Members of the Housing Commission — whose landmark report on recommendations to fix Ireland's housing crisis was published over 12 months ago — also told the Oireachtas housing committee on Tuesday there had been a 'lack of emergency thinking and action' since its report came out.
The Housing Commission was established in January 2022 as an independent body to examine Ireland's housing system and to make recommendations to shape long-term policy.
This commission was made of representatives from across the housing sector, including developers and those delivering housing on the ground, and found Ireland's housing system has 'fundamentally systemic' failures.
It made a slew of recommendations for a new approach to the housing sector to meet the needs of the Irish public, estimating there was an underlying undersupply of over a quarter of a million homes in the country.
Since its publication, some members have been critical of what it called State inaction on taking up its recommendations.
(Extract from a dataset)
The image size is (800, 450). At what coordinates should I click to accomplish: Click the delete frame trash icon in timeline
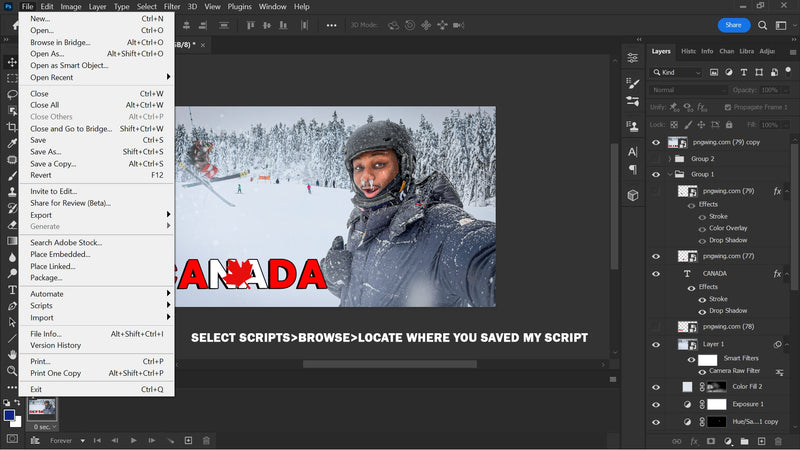click(x=206, y=440)
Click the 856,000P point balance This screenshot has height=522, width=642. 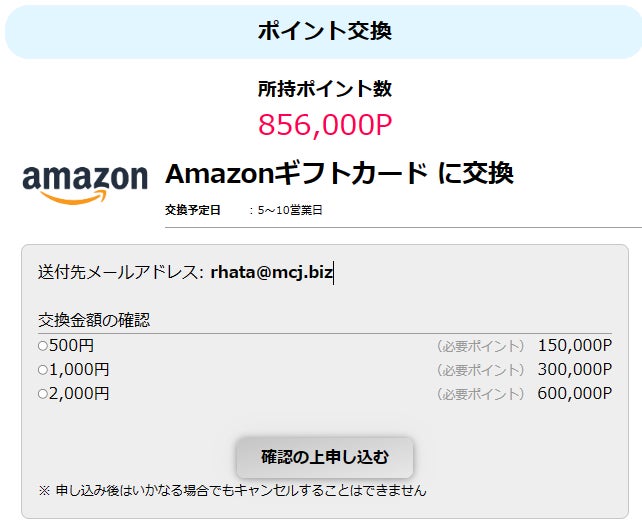324,124
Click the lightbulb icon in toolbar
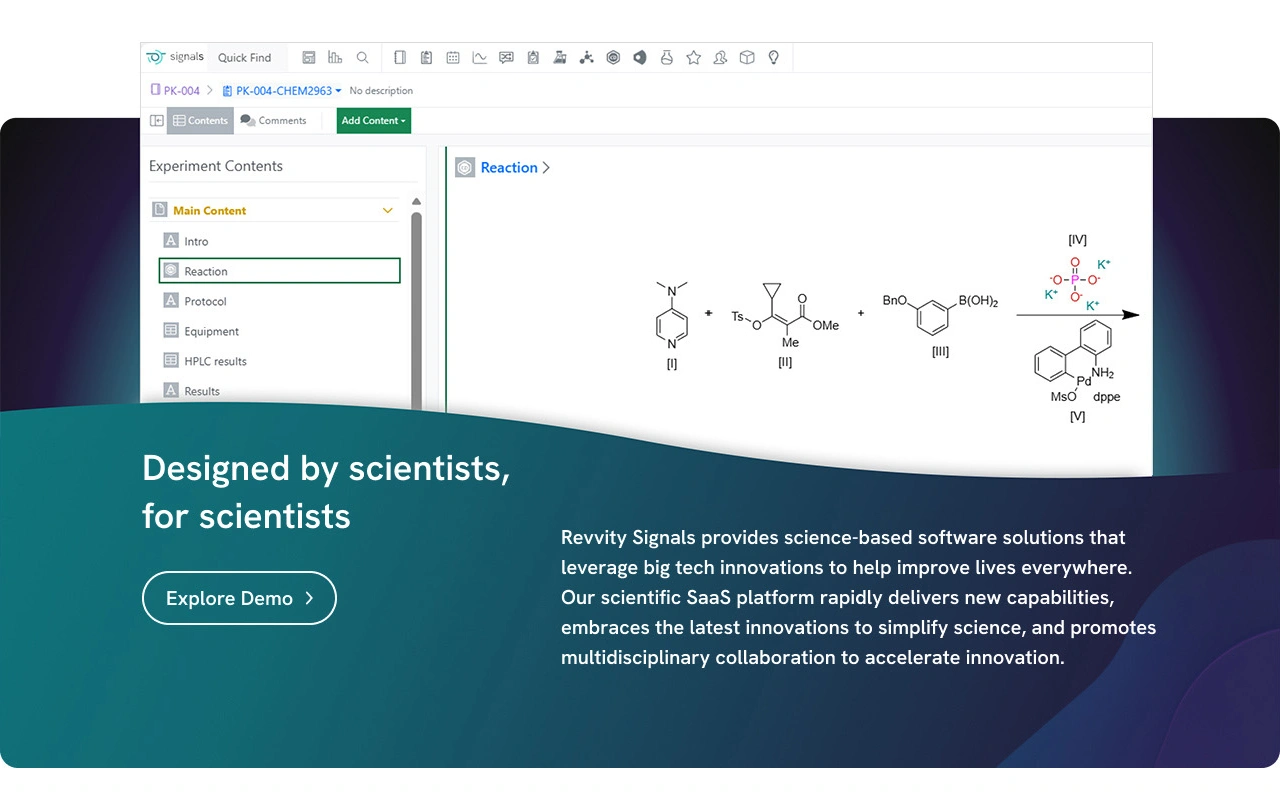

The Government has hit back at this, however, and insisted it was implementing the report.
The appearance of Housing Commission members at the Oireachtas committee on Tuesday coincided with the Government publishing its controversial plans to reform the rental sector and its rent pressure zones.
UCD professor of social policy Michelle Norris told the committee the commission proposed a 'comprehensive reform' of the system of rent pressure zones that had been 'introduced as an emergency measure in 2016 to regulate private rents and was never intended to be in place over the long term'.
'We propose replacing the RPZs with the reference rent system used to regulate rents in many other European countries," she said.
Trinity College's Dr Ronan Lyons said, from the new Government proposals, vacancy de-control seemed to be the most important.
This is where landlords would be able to set market rates for a property if a tenant moved out.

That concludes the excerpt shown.